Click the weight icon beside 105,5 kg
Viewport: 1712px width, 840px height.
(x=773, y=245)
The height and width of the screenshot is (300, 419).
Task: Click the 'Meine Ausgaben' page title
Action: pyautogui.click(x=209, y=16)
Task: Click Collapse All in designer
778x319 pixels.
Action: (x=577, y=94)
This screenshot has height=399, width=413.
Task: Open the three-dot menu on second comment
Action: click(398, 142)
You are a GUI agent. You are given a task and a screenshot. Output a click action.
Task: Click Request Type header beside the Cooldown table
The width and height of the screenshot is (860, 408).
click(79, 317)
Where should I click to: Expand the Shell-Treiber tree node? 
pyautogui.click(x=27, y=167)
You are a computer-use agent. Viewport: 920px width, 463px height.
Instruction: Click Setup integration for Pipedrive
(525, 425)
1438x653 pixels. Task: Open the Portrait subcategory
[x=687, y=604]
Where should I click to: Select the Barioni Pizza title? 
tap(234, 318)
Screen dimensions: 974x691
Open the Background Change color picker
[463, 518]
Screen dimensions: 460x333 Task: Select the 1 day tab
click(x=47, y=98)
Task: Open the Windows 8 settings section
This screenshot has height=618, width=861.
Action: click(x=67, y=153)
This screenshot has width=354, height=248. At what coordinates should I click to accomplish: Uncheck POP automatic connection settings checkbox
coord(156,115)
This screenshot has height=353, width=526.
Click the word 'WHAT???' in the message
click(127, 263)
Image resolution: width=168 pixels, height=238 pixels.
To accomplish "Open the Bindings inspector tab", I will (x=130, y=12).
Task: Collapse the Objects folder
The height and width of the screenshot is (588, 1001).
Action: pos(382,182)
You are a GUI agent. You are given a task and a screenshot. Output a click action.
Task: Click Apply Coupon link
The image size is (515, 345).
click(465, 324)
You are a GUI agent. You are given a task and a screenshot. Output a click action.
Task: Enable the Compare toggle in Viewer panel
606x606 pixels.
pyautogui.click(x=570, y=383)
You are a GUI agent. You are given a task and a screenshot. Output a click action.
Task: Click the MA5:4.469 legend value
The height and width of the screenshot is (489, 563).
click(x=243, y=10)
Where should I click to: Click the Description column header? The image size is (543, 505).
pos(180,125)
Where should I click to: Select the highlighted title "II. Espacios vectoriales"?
# # # #
Work request: Word for word, transcribe the entire listing shown above.

Task output:
Click the weight icon beside 105,5 kg
Viewport: 1712px width, 840px height.
(x=773, y=245)
The height and width of the screenshot is (300, 419).
Task: Click the 'Meine Ausgaben' page title
Action: pyautogui.click(x=209, y=16)
Task: Click Collapse All in designer
778x319 pixels.
Action: (x=577, y=94)
This screenshot has height=399, width=413.
Task: Open the three-dot menu on second comment
Action: click(398, 142)
You are a GUI agent. You are given a task and a screenshot. Output a click action.
Task: Click Request Type header beside the Cooldown table
The width and height of the screenshot is (860, 408).
click(79, 317)
Where should I click to: Expand the Shell-Treiber tree node? 
pyautogui.click(x=27, y=167)
You are a computer-use agent. Viewport: 920px width, 463px height.
Instruction: Click Setup integration for Pipedrive
(525, 425)
1438x653 pixels. Task: Open the Portrait subcategory
[x=687, y=604]
Where should I click to: Select the Barioni Pizza title? 
tap(234, 318)
Screen dimensions: 974x691
Open the Background Change color picker
[463, 518]
Screen dimensions: 460x333 Task: Select the 1 day tab
click(x=47, y=98)
Task: Open the Windows 8 settings section
This screenshot has height=618, width=861.
Action: click(x=67, y=153)
This screenshot has width=354, height=248. At what coordinates should I click to accomplish: Uncheck POP automatic connection settings checkbox
coord(156,115)
This screenshot has height=353, width=526.
Click the word 'WHAT???' in the message
click(127, 263)
Image resolution: width=168 pixels, height=238 pixels.
To accomplish "Open the Bindings inspector tab", I will (x=130, y=12).
Task: Collapse the Objects folder
The height and width of the screenshot is (588, 1001).
Action: pos(382,182)
You are a GUI agent. You are given a task and a screenshot. Output a click action.
Task: Click Apply Coupon link
The image size is (515, 345).
click(465, 324)
You are a GUI agent. You are given a task and a screenshot. Output a click action.
Task: Enable the Compare toggle in Viewer panel
606x606 pixels.
pyautogui.click(x=570, y=383)
You are a GUI agent. You are given a task and a screenshot. Output a click action.
Task: Click the MA5:4.469 legend value
The height and width of the screenshot is (489, 563).
click(x=243, y=10)
Where should I click to: Click the Description column header? The image size is (543, 505).
pos(180,125)
Where should I click to: Select the highlighted title "II. Espacios vectoriales"?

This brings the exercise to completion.